With the student group Penn Leads the Vote, Falk spent the fall talking to any and every one she could about registering to vote, and then actually getting to the polls. The group, along with Penn Dems and College Republicans, set up tables in the center of campus, and knocked on dorm room doors. They organized a campus party to celebrate voters on Election Day. They answered the most basic questions like, “Where do I vote?” (Often just across the street.)
What Falk found is what was evident in races around the country: That young people are engaged, and are more inclined to vote than in at least a generation. They just sometimes need a nudge. “Most students want to make an impact,” Falk says. “Talking to them about voting made a huge difference. That, and social pressure that this is the right thing to do.”
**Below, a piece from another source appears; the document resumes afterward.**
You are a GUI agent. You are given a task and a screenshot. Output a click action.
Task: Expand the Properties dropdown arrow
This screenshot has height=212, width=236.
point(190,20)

“The best part is when I hear people say to me, ‘In past years, I didn’t see the value, now I do, and I understand why being engaged in voting and civics is going to make a better community,’” she says. “That happens a lot. It’s why I do it. I find it inspiring every time.”
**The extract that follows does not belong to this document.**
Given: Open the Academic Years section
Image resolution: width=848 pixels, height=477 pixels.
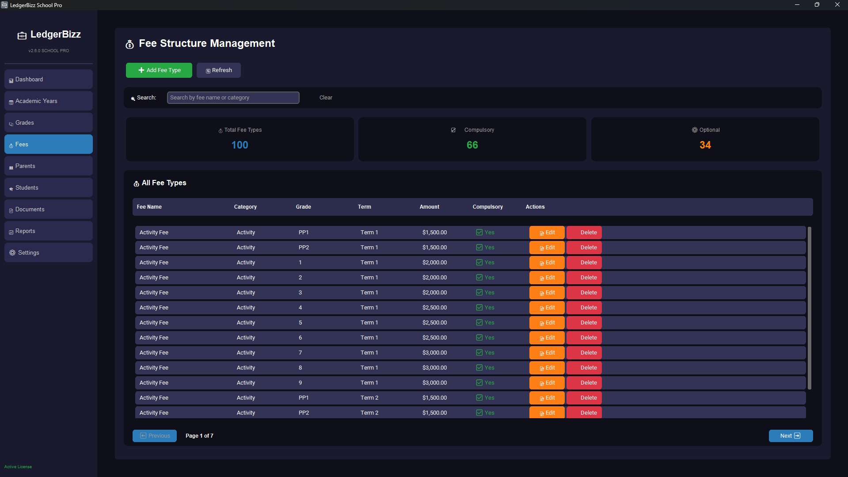Looking at the screenshot, I should point(49,101).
Thanks in part to Falk and her fellow student volunteers, turnout on Penn’s campus was up 350 percent in 2018 compared to the 2014 midterms. That contributed to the 139 percent upsurge in voting overall last November in University City’s 27th Ward. Four years ago, just 12 percent of eligible young voters in the ward went to the polls; in 2018, 34 percent cast a ballot, a 249 percent increase, according to Commissioner Al Schmidt’s office. The 27th Ward, which overall had the highest voter turnout jump in the city, had more voters across all demographics, but none came even close to the showing of young people.
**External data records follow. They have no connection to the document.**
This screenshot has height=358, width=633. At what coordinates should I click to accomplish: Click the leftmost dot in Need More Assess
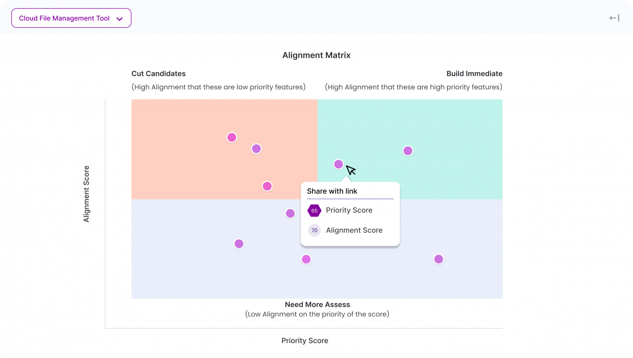[x=239, y=244]
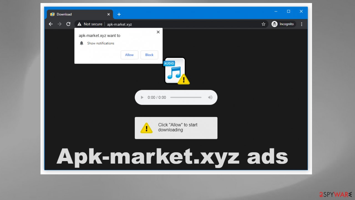Block notifications from apk-market.xyz
Screen dimensions: 355x200
149,55
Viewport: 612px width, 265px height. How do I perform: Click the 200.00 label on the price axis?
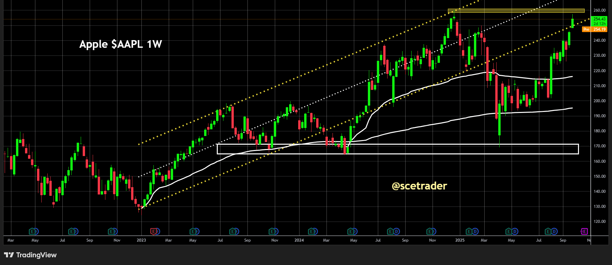[x=599, y=101]
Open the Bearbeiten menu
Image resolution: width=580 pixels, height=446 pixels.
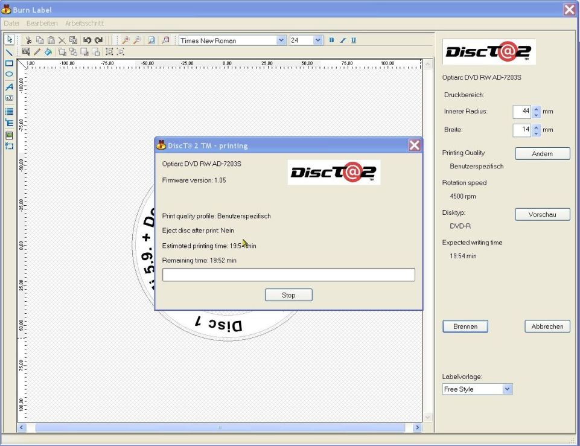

Nationally, there was a 10 percent increase in turnout among young voters, from 21 percent in 2014 to 31 percent last November; in Pennsylvania, turnout was 30 percent. That is still, to be clear, astoundingly, democracy-killingly low. But even that kind of showing across the city could have a significant impact. According to census data, there are approximately 200,000 Philadelphians between the ages of 18 and 25; if 31 percent of them turn out for the May 21 primary, that would amount to about 61,000 votes. That is more than enough to swing an election, as we learned in 2016, when Hillary Clinton lost Pennsylvania to Donald Trump by 44,000 votes.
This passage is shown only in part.